» Try it: Look in the material below for the line with "The width and height of the screenshot is (1270, 952)." and the line with "This screenshot has width=799, height=446.", then set down exactly those two lines and all lines between, nothing more.

*** Records shown ***

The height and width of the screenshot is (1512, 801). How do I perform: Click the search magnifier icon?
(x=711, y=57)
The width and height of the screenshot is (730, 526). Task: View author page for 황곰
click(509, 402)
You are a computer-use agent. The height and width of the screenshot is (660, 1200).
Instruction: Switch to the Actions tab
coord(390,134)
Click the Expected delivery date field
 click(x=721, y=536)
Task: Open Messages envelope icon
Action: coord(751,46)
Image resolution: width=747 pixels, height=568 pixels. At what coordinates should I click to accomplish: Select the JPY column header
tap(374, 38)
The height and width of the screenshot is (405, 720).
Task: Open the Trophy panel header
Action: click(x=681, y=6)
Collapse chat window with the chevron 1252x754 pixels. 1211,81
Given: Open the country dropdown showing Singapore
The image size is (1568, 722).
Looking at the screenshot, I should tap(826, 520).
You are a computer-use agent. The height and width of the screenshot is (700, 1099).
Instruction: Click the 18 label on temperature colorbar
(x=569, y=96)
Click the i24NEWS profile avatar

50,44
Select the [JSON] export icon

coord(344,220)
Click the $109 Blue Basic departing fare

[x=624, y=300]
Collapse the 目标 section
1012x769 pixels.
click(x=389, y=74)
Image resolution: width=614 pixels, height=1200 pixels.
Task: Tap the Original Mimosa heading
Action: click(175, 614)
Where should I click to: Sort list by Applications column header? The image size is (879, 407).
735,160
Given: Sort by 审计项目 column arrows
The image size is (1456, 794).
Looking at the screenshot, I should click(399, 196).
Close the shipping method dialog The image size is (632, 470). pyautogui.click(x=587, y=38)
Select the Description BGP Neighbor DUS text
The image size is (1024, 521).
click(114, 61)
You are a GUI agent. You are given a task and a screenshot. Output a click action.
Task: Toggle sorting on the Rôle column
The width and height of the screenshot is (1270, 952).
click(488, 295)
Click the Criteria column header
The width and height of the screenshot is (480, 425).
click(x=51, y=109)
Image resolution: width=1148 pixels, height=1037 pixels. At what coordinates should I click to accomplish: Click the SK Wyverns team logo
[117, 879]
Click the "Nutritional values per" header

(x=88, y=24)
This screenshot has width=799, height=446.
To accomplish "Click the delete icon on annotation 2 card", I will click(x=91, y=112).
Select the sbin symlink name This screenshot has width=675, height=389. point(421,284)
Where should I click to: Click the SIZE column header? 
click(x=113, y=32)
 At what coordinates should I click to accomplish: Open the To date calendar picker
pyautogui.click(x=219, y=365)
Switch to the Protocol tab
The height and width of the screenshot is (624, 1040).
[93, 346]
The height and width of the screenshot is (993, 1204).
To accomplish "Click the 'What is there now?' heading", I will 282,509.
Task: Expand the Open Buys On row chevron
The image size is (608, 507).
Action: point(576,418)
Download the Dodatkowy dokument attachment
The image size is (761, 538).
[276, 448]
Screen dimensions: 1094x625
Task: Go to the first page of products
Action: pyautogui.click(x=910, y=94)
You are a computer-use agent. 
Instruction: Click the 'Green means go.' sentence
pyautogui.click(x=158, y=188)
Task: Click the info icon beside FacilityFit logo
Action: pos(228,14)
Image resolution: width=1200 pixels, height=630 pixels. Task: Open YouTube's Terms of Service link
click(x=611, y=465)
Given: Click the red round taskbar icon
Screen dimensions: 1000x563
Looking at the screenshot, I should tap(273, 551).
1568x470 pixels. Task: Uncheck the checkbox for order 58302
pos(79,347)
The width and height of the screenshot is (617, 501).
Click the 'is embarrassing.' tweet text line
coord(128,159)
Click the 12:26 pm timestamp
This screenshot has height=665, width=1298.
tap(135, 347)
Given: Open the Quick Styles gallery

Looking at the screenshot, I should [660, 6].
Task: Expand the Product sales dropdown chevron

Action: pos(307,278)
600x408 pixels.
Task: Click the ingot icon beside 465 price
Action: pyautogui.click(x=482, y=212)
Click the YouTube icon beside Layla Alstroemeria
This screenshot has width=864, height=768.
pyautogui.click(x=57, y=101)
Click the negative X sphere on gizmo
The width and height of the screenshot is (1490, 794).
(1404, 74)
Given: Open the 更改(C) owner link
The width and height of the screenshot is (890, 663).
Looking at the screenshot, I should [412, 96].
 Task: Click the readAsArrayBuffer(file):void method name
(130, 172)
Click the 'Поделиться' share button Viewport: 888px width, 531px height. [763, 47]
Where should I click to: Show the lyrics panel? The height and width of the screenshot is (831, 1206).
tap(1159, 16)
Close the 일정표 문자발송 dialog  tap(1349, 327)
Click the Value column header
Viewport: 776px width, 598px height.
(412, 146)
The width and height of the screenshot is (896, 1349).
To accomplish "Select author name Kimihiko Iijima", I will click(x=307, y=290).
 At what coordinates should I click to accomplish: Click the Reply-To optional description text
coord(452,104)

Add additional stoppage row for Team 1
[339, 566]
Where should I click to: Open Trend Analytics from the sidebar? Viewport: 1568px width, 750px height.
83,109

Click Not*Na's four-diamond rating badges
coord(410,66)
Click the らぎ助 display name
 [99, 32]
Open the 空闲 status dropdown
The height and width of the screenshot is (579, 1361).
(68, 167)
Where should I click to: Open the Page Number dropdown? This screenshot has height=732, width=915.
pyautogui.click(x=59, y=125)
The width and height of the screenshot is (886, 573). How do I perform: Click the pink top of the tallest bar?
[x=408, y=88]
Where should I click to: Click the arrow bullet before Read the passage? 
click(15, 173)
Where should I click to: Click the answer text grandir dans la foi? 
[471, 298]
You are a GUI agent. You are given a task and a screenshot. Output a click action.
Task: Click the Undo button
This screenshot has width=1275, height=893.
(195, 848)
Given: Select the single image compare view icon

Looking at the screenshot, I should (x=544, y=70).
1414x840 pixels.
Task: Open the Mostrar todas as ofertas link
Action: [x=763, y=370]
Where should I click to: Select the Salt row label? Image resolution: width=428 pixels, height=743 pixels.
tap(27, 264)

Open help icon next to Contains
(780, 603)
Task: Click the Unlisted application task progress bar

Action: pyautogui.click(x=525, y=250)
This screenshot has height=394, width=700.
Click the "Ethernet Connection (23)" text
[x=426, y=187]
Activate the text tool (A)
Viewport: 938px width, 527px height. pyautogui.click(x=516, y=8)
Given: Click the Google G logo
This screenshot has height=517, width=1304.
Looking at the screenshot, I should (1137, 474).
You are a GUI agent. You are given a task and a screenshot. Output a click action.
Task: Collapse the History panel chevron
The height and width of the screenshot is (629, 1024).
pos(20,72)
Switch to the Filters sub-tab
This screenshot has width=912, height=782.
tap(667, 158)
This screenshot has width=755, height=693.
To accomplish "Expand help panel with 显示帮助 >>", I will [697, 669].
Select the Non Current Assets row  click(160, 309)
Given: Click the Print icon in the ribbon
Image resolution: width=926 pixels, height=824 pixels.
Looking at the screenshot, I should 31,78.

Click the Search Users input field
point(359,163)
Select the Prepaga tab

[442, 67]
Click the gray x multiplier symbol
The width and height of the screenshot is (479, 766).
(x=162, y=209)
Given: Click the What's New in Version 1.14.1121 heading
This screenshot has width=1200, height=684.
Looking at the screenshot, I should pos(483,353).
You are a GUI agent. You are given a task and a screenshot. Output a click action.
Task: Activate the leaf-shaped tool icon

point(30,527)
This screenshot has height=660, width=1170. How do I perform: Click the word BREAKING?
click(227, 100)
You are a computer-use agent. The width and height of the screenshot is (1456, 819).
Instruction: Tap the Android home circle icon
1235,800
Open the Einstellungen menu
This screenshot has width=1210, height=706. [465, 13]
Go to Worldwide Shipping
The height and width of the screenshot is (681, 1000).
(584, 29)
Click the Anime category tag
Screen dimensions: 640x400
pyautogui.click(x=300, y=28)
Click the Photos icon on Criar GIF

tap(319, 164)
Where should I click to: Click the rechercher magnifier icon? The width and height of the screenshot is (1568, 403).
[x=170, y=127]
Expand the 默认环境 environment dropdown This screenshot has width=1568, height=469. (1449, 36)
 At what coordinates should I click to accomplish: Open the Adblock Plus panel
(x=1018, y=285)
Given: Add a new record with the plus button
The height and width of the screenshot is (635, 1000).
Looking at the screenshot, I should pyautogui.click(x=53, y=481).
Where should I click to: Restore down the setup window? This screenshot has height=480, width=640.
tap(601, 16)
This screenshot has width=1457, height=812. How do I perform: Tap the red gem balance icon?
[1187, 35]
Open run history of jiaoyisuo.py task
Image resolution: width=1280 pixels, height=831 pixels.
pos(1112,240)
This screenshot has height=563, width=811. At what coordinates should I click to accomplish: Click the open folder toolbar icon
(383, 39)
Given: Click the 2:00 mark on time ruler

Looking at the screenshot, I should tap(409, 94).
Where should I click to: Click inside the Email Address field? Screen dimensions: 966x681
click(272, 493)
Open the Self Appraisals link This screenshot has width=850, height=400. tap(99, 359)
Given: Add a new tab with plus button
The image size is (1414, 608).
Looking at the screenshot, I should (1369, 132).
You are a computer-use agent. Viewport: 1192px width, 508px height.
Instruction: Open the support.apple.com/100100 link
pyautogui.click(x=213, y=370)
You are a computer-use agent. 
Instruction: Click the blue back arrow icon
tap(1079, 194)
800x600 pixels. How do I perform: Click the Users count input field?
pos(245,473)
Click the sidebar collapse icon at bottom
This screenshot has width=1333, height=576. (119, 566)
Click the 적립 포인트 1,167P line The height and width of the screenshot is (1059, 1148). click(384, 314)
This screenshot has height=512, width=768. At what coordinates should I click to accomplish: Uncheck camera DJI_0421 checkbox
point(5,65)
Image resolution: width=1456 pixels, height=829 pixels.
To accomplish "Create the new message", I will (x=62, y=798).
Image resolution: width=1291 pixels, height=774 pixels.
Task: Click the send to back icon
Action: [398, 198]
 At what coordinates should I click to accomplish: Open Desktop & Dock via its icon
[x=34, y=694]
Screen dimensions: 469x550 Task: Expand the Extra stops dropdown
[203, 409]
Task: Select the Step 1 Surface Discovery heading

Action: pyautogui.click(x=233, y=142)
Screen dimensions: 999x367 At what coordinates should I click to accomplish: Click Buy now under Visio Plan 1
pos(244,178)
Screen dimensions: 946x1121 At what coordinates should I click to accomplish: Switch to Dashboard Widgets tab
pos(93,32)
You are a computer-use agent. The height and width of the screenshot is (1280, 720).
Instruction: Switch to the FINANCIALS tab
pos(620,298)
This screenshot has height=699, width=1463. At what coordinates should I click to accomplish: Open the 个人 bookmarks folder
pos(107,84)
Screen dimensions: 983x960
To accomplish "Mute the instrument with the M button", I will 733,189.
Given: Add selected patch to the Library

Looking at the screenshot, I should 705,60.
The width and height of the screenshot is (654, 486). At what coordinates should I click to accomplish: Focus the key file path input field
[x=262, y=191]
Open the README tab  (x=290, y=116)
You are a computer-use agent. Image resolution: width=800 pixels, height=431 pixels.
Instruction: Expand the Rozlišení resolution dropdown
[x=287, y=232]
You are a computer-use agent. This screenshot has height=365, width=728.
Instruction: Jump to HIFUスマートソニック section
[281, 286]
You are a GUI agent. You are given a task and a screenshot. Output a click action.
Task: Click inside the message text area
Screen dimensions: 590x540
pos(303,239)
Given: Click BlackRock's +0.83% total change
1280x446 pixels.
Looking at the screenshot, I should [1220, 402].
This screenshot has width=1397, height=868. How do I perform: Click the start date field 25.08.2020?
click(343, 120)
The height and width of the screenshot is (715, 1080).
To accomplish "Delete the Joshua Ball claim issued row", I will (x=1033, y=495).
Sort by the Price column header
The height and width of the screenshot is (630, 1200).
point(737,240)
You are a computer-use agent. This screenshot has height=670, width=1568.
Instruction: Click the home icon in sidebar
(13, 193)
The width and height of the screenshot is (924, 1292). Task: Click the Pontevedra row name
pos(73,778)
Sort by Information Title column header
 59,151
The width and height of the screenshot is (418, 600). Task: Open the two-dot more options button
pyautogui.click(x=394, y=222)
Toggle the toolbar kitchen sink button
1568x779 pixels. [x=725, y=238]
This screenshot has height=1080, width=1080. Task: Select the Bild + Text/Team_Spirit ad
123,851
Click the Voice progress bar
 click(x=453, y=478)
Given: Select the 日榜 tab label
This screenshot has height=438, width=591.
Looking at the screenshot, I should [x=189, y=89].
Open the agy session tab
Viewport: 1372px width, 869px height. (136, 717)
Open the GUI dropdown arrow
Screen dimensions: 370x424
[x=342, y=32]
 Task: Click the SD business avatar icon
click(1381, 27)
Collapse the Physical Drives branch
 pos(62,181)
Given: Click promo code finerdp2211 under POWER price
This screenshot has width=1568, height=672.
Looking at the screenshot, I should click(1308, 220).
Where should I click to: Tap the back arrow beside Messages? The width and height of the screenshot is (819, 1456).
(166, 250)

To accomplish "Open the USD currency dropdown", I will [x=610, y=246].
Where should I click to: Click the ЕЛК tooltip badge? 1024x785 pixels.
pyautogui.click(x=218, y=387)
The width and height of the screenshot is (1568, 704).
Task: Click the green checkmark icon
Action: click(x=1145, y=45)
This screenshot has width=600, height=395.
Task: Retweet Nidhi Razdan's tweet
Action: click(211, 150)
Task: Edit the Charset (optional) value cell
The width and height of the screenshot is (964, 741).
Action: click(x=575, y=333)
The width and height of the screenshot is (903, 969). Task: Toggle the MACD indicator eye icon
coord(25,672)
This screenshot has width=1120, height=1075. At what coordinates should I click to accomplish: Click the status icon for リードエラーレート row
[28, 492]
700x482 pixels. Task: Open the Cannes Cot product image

*** End of Records shown ***

» The answer:
The width and height of the screenshot is (1270, 952).
click(488, 295)
Click the Criteria column header
The width and height of the screenshot is (480, 425).
click(x=51, y=109)
Image resolution: width=1148 pixels, height=1037 pixels. At what coordinates should I click to accomplish: Click the SK Wyverns team logo
[117, 879]
Click the "Nutritional values per" header

(x=88, y=24)
This screenshot has width=799, height=446.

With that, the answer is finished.